The development of office space in Southeast Europe was the topic at the REBEC conference, held at Hotel Hilton Belgrade, which gathered representatives of companies from Croatia and Hungary, whereas the moderator of the panel was Katarina Jeremic of Online Real Assets.
An overview of the previous year showed that EUR 396 million had been invested in office space in the said region.
– Last year brought us office space built for a large number of users, as this is what large companies require now. Slight stagnation was noticed in Slovenia, unlike Serbia and Croatia – said Leonardo Zovko of Regus Croatia, whereas his colleague Mirta Ceranac Poljak of M7 added that there was an increased focus on the reconstruction of old buildings.
Hubert Abt of the Budapest-based company New Work said that the paradigm of office space and the demands were changing and that it was therefore necessary to change the way of thinking in those who design and build facilities.
– In a few years, 20% of all office space will be flex office premises, that is, open spaces, which offer other features in addition to the area for work, such as recreation or placed to relax at, which are also adaptable to users – Abt clarified.
Zovko added that space adaptation was necessary for attracting new renters and that people were often unaware of the advantages of new features in the market.
It was said at the panel that the total area of office space in Belgrade was 881,000 m2, with 1,300,000 m2 in Zagreb, 3,627,500 m2 in Budapest and 3,000,000 m2 in Bucharest.
– Very few new projects are being done in Zagreb, and it's a good idea to put old buildings on the market after they are transformed. An example of this is Varazdin, where there are now several different renters at the former bank building, while the bank is located on the ground floor – said Ceranac Poljak.

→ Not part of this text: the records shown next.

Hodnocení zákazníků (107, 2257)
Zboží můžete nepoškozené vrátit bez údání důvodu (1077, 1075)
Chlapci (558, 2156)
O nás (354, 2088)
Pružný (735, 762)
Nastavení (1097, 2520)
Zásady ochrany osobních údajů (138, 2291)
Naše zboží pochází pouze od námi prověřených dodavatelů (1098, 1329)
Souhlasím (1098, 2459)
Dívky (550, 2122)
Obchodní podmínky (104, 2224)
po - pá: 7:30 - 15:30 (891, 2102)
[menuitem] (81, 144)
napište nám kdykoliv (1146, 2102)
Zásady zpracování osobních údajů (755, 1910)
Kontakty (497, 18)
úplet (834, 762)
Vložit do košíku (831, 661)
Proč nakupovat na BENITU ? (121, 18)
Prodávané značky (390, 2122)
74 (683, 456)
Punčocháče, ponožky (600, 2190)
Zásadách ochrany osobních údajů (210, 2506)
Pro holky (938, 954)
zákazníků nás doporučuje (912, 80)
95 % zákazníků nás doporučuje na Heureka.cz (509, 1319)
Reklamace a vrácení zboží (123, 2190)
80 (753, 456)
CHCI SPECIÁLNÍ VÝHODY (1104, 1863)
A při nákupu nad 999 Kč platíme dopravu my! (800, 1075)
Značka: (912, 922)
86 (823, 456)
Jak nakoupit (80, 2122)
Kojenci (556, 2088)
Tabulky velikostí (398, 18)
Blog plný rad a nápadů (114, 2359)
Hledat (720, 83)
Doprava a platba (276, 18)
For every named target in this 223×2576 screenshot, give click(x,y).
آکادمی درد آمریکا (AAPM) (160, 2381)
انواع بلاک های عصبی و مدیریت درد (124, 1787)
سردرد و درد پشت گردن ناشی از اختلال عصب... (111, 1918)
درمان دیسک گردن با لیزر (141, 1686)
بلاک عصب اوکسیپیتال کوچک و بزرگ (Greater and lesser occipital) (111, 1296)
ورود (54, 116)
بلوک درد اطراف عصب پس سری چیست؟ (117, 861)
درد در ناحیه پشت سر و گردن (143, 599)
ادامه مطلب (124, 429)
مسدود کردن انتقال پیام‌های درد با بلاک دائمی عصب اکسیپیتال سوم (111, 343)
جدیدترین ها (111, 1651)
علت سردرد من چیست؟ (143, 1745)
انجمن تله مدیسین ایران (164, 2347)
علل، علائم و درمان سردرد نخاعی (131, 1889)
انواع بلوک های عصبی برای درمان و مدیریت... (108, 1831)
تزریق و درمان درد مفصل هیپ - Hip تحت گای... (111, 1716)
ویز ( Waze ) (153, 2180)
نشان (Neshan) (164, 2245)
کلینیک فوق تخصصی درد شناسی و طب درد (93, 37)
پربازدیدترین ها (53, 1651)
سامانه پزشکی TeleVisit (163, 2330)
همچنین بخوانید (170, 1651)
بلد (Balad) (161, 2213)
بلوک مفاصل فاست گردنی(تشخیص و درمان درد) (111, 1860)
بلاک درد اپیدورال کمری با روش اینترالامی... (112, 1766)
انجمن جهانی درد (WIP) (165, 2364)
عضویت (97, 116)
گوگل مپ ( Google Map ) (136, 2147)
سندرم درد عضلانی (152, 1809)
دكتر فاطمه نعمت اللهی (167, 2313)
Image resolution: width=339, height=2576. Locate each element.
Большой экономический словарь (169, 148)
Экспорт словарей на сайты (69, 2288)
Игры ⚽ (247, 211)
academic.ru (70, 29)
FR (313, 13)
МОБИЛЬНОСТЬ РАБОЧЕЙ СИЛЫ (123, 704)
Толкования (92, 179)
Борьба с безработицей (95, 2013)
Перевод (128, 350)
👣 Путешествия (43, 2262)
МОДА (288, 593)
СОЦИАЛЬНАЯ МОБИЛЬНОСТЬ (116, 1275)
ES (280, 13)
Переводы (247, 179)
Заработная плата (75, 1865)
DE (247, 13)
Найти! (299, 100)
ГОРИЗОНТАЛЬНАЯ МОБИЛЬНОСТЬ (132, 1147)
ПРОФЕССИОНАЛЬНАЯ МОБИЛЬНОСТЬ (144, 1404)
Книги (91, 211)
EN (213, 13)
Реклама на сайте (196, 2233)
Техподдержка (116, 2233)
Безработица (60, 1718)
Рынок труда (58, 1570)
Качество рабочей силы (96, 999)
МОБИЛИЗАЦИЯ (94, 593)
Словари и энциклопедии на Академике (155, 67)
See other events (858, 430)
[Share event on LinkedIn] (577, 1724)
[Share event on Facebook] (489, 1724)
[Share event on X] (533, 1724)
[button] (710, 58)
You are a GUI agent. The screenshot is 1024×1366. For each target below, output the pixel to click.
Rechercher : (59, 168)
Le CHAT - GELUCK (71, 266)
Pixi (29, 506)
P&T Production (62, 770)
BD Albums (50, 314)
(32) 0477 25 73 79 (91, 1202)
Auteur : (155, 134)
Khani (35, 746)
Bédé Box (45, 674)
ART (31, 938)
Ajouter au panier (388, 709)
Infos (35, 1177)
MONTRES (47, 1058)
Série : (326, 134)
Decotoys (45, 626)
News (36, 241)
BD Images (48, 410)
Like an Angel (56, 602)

Benjamin Perez Ellischevitz of RICS Budapest pointed out that infrastructure was very important for the development of the real estate market, especially the existence of a subway system, which is the experience of the capital of Hungary.
– The most demand for new office space comes from the IT sector. Budapest does not have much space for the construction of A-class buildings, and it is very hard to manage buildings of different purposes, so we avoid that. We are oriented to brownfield investments outside the city center and to sustainable buildings – Abt added.
Zovko said that, in Croatia, only those for whom low prices are the priority and those who need a sense of community and the sharing of knowledge in an office space went to the outskirts of cities.
– In choosing a location, the most important thing is to cooperate well with the investor, to have a good building for a wide range of activities – he added.
Abt pointed out that, in Budapest, people chose locations close to living spaces and shopping centers, with developed infrastructure.
– The focus is increasingly on green construction and waste management – he emphasized.
– When it comes to rent, in the capital of Hungary, it amounts to EUR 25 per m2, whereas in the Vaci Street corridor it is slightly cheaper, from 15 to 16 euros per m2. In central Zagreb, it is EUR 14 per m2, B-class is 10 to 12 euros per m2, and on the outskirts of the city it is 7 to 9 euros per m2. In Belgrade, the prices are from 15.5 to 17 euros per m2.
– It's important to talk to renters, an what we really lack is a sustainable business model. Renters do not only want equipped offices, but support as well, that is, someone who will take care of their needs. Property and community management is a new thing in the real estate market – Mirta Ceranac Poljak concluded.